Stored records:
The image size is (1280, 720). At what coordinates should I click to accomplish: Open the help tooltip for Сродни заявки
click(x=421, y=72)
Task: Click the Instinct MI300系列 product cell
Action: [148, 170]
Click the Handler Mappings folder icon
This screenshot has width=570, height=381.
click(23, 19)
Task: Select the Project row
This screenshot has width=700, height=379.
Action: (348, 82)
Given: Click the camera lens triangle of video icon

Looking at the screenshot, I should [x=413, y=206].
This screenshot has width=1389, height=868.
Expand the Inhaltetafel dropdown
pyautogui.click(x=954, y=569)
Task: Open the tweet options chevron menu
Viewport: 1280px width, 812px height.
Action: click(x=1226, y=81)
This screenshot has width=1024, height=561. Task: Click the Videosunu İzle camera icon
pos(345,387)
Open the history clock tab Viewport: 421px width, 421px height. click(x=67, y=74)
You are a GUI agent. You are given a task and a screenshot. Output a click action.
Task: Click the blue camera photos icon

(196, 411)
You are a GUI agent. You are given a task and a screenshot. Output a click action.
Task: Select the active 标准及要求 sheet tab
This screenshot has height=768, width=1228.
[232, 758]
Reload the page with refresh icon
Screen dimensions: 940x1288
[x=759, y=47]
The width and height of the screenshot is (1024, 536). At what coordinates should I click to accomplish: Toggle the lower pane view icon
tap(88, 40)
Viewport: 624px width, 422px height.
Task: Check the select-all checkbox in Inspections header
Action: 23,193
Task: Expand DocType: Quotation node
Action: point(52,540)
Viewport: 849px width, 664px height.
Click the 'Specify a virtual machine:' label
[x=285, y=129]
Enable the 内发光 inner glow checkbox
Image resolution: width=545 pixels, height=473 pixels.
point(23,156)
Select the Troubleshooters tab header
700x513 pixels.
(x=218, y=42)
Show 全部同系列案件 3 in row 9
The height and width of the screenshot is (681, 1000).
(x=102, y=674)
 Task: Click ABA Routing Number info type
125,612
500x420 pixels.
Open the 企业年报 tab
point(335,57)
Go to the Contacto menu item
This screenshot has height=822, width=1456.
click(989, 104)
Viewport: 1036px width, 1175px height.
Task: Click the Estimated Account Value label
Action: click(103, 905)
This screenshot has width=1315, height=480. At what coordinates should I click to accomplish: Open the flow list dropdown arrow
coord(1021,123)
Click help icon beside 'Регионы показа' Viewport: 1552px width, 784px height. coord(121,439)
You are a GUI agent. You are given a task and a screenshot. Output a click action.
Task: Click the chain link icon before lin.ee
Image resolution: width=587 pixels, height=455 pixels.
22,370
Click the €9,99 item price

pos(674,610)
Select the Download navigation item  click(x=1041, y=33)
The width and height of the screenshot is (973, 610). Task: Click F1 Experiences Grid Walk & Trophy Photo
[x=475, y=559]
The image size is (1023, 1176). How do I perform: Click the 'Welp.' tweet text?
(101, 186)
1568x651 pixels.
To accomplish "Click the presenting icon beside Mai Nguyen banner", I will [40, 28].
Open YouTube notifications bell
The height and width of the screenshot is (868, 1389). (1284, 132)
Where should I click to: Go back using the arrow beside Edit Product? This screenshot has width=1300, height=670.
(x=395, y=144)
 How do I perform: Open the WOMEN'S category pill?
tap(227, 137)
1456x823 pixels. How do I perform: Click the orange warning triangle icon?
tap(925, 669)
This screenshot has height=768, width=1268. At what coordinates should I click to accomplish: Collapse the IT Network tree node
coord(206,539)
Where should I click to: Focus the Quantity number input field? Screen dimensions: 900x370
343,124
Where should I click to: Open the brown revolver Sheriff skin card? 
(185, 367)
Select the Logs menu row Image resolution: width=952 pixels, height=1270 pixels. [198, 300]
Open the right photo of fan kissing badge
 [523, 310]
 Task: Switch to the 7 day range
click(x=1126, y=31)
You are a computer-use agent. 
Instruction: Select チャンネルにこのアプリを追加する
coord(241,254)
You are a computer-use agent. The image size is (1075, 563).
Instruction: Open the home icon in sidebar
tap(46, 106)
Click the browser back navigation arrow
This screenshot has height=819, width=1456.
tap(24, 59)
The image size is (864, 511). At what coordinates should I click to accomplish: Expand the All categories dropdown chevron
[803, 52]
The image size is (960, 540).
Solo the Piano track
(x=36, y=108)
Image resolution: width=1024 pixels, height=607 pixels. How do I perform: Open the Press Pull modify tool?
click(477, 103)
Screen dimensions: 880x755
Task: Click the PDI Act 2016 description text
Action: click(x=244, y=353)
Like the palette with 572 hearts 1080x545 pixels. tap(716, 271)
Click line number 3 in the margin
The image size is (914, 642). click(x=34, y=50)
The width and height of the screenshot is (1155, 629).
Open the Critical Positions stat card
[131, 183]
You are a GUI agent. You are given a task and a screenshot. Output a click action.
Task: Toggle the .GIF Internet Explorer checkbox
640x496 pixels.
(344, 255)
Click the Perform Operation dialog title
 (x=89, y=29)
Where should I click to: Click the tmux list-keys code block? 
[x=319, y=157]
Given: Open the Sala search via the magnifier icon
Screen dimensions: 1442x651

What this task involves: Would you please write the entries out again in full, exactly as given?

Expected answer:
The image size is (1280, 720). At what coordinates should I click to accomplish: Open the help tooltip for Сродни заявки
click(x=421, y=72)
Task: Click the Instinct MI300系列 product cell
Action: [148, 170]
Click the Handler Mappings folder icon
This screenshot has width=570, height=381.
click(23, 19)
Task: Select the Project row
This screenshot has width=700, height=379.
Action: (348, 82)
Given: Click the camera lens triangle of video icon

Looking at the screenshot, I should [x=413, y=206].
This screenshot has width=1389, height=868.
Expand the Inhaltetafel dropdown
pyautogui.click(x=954, y=569)
Task: Open the tweet options chevron menu
Viewport: 1280px width, 812px height.
Action: click(x=1226, y=81)
This screenshot has width=1024, height=561. Task: Click the Videosunu İzle camera icon
pos(345,387)
Open the history clock tab Viewport: 421px width, 421px height. click(x=67, y=74)
You are a GUI agent. You are given a task and a screenshot. Output a click action.
Task: Click the blue camera photos icon

(196, 411)
You are a GUI agent. You are given a task and a screenshot. Output a click action.
Task: Select the active 标准及要求 sheet tab
This screenshot has height=768, width=1228.
[232, 758]
Reload the page with refresh icon
Screen dimensions: 940x1288
[x=759, y=47]
The width and height of the screenshot is (1024, 536). At what coordinates should I click to accomplish: Toggle the lower pane view icon
tap(88, 40)
Viewport: 624px width, 422px height.
Task: Check the select-all checkbox in Inspections header
Action: 23,193
Task: Expand DocType: Quotation node
Action: point(52,540)
Viewport: 849px width, 664px height.
Click the 'Specify a virtual machine:' label
[x=285, y=129]
Enable the 内发光 inner glow checkbox
Image resolution: width=545 pixels, height=473 pixels.
point(23,156)
Select the Troubleshooters tab header
700x513 pixels.
(x=218, y=42)
Show 全部同系列案件 3 in row 9
The height and width of the screenshot is (681, 1000).
(x=102, y=674)
 Task: Click ABA Routing Number info type
125,612
500x420 pixels.
Open the 企业年报 tab
point(335,57)
Go to the Contacto menu item
This screenshot has height=822, width=1456.
click(989, 104)
Viewport: 1036px width, 1175px height.
Task: Click the Estimated Account Value label
Action: click(103, 905)
This screenshot has width=1315, height=480. At what coordinates should I click to accomplish: Open the flow list dropdown arrow
coord(1021,123)
Click help icon beside 'Регионы показа' Viewport: 1552px width, 784px height. coord(121,439)
You are a GUI agent. You are given a task and a screenshot. Output a click action.
Task: Click the chain link icon before lin.ee
Image resolution: width=587 pixels, height=455 pixels.
22,370
Click the €9,99 item price

pos(674,610)
Select the Download navigation item  click(x=1041, y=33)
The width and height of the screenshot is (973, 610). Task: Click F1 Experiences Grid Walk & Trophy Photo
[x=475, y=559]
The image size is (1023, 1176). How do I perform: Click the 'Welp.' tweet text?
(101, 186)
1568x651 pixels.
To accomplish "Click the presenting icon beside Mai Nguyen banner", I will [40, 28].
Open YouTube notifications bell
The height and width of the screenshot is (868, 1389). (1284, 132)
Where should I click to: Go back using the arrow beside Edit Product? This screenshot has width=1300, height=670.
(x=395, y=144)
 How do I perform: Open the WOMEN'S category pill?
tap(227, 137)
1456x823 pixels. How do I perform: Click the orange warning triangle icon?
tap(925, 669)
This screenshot has height=768, width=1268. At what coordinates should I click to accomplish: Collapse the IT Network tree node
coord(206,539)
Where should I click to: Focus the Quantity number input field? Screen dimensions: 900x370
343,124
Where should I click to: Open the brown revolver Sheriff skin card? 
(185, 367)
Select the Logs menu row Image resolution: width=952 pixels, height=1270 pixels. [198, 300]
Open the right photo of fan kissing badge
 [523, 310]
 Task: Switch to the 7 day range
click(x=1126, y=31)
You are a computer-use agent. 
Instruction: Select チャンネルにこのアプリを追加する
coord(241,254)
You are a computer-use agent. The image size is (1075, 563).
Instruction: Open the home icon in sidebar
tap(46, 106)
Click the browser back navigation arrow
This screenshot has height=819, width=1456.
tap(24, 59)
The image size is (864, 511). At what coordinates should I click to accomplish: Expand the All categories dropdown chevron
[803, 52]
The image size is (960, 540).
Solo the Piano track
(x=36, y=108)
Image resolution: width=1024 pixels, height=607 pixels. How do I perform: Open the Press Pull modify tool?
click(477, 103)
Screen dimensions: 880x755
Task: Click the PDI Act 2016 description text
Action: click(x=244, y=353)
Like the palette with 572 hearts 1080x545 pixels. tap(716, 271)
Click line number 3 in the margin
The image size is (914, 642). click(x=34, y=50)
The width and height of the screenshot is (1155, 629).
Open the Critical Positions stat card
[131, 183]
You are a GUI agent. You are given a task and a screenshot. Output a click action.
Task: Toggle the .GIF Internet Explorer checkbox
640x496 pixels.
(344, 255)
Click the Perform Operation dialog title
 (x=89, y=29)
Where should I click to: Click the tmux list-keys code block? 
[x=319, y=157]
Given: Open the Sala search via the magnifier icon
Screen dimensions: 1442x651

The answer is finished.